It has previously been estimated that between 60% and 80% of transcripts are either poly(A)- or bimorphic [15, 16], a significantly higher number than what we observed. This could be due to numerous technical and experimental differences between the previous studies and ours.
Validation of poly(A)- and poly(A)+ transcripts
We next examined several transcripts that are known to contain a poly(A) tail. These included ncl (nucleolin), ubb (ubiquitin B) and h2afz (h2a histone family, member z). These mRNAs were enriched in the sequence data from the polyA(+) samples for both cell lines (Figure 2d-f, grey and pink colors). As expected, semi-quantitative RT-PCR and qRT-PCR confirmed that 80 to 90% of these mRNAs were present in the poly(A)+ samples in both H9 cells and HeLa cells (Figure 2d-f). In addition, one known polyadenylated lncRNA, the short isoform of neat1 [9, 21], was also significantly enriched in the poly(A)+ sample from HeLa cells (Additional file 7c,d), validation data not shown). Taken together, these validation experiments demonstrated that our method can successfully identify poly(A)+ and poly(A)- transcripts, allowing for a thorough analysis of the transcriptome, including RNAs with different types of 3' ends.
Characterization of bimorphic transcripts
We next randomly selected several bimorphic mRNAs that are expressed either in both cell types (cyclin G1, ccng1), uniquely in H9 cells (nuclear receptor subfamily 6, group A, member 1, nr6a1), or uniquely in HeLa cells (G protein-coupled receptor, family C, group 5, member A, gprc5a) (Additional files 8 and 9), and performed real time RT-PCR to confirm their relative abundance in both RNA fractions. The results confirmed that each of the tested transcripts is present at comparable levels in both the poly(A)+ and poly(A)- samples (Figure 3d). It will be of interest to further investigate whether there are common structural features or sequence motifs that regulate the length of the poly(A) tail in these transcripts. For example, studies by Gu et al.  indicated that the poly(A)-limiting element is a conserved cis-acting sequence that can regulate poly(A) tail length. Several hundred sequences with poly(A) tails of <20 nucleotides were found in human cells, and, consistent with the results of our gene ontology analysis, an extended family of ZNF transcription factors were overrepresented in this list . Owing to a lack of precision of the precise 3'-processing sites of many of our bimorphic transcripts (they do not match the annotated ends), it is not yet possible to compare our results directly with those of Gu et al. .

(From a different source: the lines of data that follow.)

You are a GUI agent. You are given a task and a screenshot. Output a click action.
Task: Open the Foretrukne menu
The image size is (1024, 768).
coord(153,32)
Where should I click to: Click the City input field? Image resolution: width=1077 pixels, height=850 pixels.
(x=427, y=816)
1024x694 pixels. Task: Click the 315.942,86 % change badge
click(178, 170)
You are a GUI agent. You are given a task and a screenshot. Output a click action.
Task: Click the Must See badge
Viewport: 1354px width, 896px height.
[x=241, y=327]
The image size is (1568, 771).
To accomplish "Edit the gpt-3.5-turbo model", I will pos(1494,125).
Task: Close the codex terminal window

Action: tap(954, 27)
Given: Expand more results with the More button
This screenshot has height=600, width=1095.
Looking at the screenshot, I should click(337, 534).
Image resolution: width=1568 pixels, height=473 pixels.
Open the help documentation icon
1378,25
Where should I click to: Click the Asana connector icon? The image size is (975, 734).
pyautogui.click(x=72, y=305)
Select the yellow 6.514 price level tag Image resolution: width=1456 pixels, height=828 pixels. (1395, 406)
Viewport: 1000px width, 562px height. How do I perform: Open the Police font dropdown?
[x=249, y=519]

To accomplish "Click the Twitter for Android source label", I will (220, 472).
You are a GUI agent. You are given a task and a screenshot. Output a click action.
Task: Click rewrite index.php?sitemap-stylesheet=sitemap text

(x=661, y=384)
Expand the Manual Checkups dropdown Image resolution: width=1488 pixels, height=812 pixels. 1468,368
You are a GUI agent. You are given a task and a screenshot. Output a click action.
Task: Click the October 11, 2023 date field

In addition, as we classify transcripts according to their ability to bind to oligo(dT) cellulose, we cannot discriminate the truly bimorphic transcripts, such as h2afx and neat1, from those whose poly(A) tails are shortened during normal transcript metabolism. While it is not clear exactly how long a tail is necessary for retention on oligo(dT), or how long mRNAs persist once their tails are shortened, in our experiments, many of these transcripts behave in the same way (low affinity to oligo(dT)) in both cell lines, and h2afx and neat1 are accurately classified as bimorphic transcripts under our selective standards. On the other hand, it is possible that some transcripts may have encoded A stretches that might result in retention on oligo(dT) to some extent. We therefore examined some known mRNAs of this type. The conserved human repetitive Alu elements contain long A stretches, and Alu elements are embedded in the 3' UTRs of many transcripts, such as nicn1, paics, pccb, and lin28 [24, 25]; however, we found almost all of these Alu element-containing transcripts to be clearly classified as poly(A)+ in both cell lines. Therefore, transcripts with short encoded A stretches are not likely retained on oligo(dT) under our conditions.
Although it is hard without additional experimental support to predict how many of the classified transcripts truly contain two distinct transcripts, the information we provide here represents a comprehensive list of abundant transcripts that are potentially bimorphic.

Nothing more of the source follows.